There was, he admitted to himself, a particular face he hoped to see there.

But he did not. Dammit, he did not. Spotted Fawn must not have come along with this particular band this year. She might have stayed on the reservation far to the west or gone off with another band, or might even be accompanying a husband somewhere for all he knew. After all, it had been a rather long time since he’d seen her.

He’d been hoping, though. He admitted that to himself now. He thought about asking Bad Eye, and then decided it would be better to let it be. If she was not there, well, there was nothing he could do about it. But he’d sure been hoping.

“Come, Long Arm. Smoke with us while the women make the lodges ready and kill some fat dogs to add to your meat. Tonight we will feast together, heya? Tonight we are brothers once more.”

“Yes, Bad Eye. Tonight we are brothers again.”

Enemies tomorrow perhaps, Longarm acknowledged to himself alone, but brothers tonight.

“Come, Long Arm. My pipe is here. Do you have tobacco?”

Dutifully Longarm pulled out a twist of tobacco and gave it to the headman of the band, not expecting any of it to be returned—nor was he disappointed in that expectation.

But then this exact thing was the reason he’d come all this way to find the Utes.
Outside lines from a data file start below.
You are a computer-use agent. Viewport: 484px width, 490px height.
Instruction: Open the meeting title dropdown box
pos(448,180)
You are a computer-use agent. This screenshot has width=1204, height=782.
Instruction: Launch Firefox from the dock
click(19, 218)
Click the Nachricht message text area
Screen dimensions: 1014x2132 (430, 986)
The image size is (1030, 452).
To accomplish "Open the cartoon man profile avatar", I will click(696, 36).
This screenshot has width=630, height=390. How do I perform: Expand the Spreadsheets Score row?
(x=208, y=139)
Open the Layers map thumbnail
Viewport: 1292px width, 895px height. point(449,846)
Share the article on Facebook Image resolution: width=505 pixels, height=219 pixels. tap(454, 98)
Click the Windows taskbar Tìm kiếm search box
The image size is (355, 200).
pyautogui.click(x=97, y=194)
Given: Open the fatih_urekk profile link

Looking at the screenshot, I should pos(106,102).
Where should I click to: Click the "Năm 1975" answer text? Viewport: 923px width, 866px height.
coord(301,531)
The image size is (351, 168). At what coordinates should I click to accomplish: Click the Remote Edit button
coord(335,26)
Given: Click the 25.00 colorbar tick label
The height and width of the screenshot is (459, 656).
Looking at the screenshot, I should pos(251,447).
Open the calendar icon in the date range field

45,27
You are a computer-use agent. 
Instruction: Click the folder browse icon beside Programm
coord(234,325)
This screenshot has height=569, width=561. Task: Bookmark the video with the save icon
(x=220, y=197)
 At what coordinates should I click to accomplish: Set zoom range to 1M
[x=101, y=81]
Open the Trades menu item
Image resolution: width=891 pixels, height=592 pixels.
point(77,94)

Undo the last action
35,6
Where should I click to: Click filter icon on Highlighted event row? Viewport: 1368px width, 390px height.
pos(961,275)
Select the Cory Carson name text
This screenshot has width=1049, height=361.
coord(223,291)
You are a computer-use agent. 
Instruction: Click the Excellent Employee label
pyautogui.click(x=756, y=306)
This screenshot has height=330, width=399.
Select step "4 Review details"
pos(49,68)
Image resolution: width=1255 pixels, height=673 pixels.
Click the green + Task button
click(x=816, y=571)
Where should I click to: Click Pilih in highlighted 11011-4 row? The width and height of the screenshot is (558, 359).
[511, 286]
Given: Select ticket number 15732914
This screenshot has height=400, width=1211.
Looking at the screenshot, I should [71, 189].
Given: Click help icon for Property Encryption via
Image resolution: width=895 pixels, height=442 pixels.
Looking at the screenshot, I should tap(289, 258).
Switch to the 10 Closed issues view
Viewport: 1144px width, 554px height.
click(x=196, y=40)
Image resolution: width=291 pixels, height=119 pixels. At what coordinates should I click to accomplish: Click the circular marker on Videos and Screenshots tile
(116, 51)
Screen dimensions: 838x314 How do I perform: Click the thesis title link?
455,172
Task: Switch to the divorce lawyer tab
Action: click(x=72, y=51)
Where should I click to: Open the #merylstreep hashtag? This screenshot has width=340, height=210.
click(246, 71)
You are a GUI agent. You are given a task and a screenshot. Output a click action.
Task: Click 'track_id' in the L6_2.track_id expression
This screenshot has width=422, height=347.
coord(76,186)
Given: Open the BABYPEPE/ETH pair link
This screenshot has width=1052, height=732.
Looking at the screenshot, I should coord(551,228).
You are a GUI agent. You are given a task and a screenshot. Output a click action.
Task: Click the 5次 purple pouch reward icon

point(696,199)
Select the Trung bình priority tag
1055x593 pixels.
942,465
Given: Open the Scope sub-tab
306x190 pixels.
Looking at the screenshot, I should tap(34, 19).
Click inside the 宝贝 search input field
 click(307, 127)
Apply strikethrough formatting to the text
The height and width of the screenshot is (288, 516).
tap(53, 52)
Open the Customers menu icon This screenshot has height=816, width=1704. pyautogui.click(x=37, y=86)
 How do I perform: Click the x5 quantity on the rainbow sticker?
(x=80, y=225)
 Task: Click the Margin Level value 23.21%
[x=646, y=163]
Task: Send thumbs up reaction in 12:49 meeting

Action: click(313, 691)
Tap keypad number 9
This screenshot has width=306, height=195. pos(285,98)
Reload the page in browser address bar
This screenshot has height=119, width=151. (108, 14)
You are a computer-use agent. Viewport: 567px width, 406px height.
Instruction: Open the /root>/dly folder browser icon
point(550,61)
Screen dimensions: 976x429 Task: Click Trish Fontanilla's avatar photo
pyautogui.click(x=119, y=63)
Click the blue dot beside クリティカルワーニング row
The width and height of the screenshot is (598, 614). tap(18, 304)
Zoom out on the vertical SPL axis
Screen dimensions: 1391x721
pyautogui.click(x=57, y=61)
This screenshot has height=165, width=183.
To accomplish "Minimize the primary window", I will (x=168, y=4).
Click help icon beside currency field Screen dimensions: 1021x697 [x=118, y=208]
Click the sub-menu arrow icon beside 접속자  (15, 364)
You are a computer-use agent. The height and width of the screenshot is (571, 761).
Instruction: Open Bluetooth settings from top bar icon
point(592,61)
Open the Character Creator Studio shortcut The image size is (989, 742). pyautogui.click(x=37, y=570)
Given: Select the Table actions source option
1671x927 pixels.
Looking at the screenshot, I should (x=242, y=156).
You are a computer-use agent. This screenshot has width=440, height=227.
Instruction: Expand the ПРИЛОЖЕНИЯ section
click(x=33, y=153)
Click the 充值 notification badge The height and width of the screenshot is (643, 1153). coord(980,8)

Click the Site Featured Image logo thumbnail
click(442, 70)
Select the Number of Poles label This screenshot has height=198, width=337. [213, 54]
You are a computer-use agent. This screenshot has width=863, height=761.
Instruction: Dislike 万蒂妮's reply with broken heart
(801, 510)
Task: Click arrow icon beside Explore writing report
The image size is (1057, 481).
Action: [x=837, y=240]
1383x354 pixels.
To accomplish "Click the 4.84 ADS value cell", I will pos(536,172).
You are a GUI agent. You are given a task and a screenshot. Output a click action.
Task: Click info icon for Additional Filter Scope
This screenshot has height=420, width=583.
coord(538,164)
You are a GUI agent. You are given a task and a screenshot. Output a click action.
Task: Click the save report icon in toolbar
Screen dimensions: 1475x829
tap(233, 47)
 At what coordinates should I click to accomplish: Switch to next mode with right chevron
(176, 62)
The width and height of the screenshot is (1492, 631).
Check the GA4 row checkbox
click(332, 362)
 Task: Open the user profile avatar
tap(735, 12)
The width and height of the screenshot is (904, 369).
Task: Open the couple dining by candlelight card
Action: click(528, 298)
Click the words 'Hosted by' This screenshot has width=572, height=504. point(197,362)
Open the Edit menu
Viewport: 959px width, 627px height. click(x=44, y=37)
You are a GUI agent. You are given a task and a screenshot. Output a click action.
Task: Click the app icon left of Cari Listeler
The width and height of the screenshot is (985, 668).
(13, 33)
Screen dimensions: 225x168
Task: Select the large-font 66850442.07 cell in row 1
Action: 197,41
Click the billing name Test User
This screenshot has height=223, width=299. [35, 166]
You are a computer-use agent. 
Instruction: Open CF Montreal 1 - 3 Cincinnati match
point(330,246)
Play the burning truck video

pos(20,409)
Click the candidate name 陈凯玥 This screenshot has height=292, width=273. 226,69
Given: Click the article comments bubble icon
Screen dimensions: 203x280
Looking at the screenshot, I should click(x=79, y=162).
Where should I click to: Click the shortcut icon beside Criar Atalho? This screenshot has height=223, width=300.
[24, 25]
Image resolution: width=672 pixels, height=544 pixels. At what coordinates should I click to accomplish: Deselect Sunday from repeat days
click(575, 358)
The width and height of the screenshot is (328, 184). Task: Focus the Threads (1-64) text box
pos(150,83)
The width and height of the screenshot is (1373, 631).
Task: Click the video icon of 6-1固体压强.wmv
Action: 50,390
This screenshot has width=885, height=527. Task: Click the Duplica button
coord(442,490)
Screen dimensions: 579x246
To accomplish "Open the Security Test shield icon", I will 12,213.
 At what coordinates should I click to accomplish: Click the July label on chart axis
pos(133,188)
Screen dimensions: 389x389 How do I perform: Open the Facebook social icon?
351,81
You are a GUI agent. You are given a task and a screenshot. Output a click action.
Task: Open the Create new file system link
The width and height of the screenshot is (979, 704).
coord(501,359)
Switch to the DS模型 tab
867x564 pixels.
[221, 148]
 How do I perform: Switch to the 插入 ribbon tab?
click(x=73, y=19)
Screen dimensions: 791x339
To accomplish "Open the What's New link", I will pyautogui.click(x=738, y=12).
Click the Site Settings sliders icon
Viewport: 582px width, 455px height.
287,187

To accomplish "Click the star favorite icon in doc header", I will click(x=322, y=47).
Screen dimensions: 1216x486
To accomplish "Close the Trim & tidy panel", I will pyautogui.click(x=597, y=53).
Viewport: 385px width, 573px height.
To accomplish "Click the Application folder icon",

Now he needed to soften them up and make their tongues loose. By morning, he figured, he should have a pretty good idea if any of this bunch—or for that matter any of the rest of the tribe—might have been plotting to kill the commissioner from Washington City.

Chapter 15

Helluva party, Longarm thought with considerable satisfaction. Most of the Utes were sloppy drunk by now. Hell, he was a little tight his own self. The world had a nice, fuzzy glow and buzzed all around him. Longarm sat in a place of honor before a roaring fire, the creek—and the whiskey—behind him where he could not see the frequent forays into the booze made by the young men of the tribe.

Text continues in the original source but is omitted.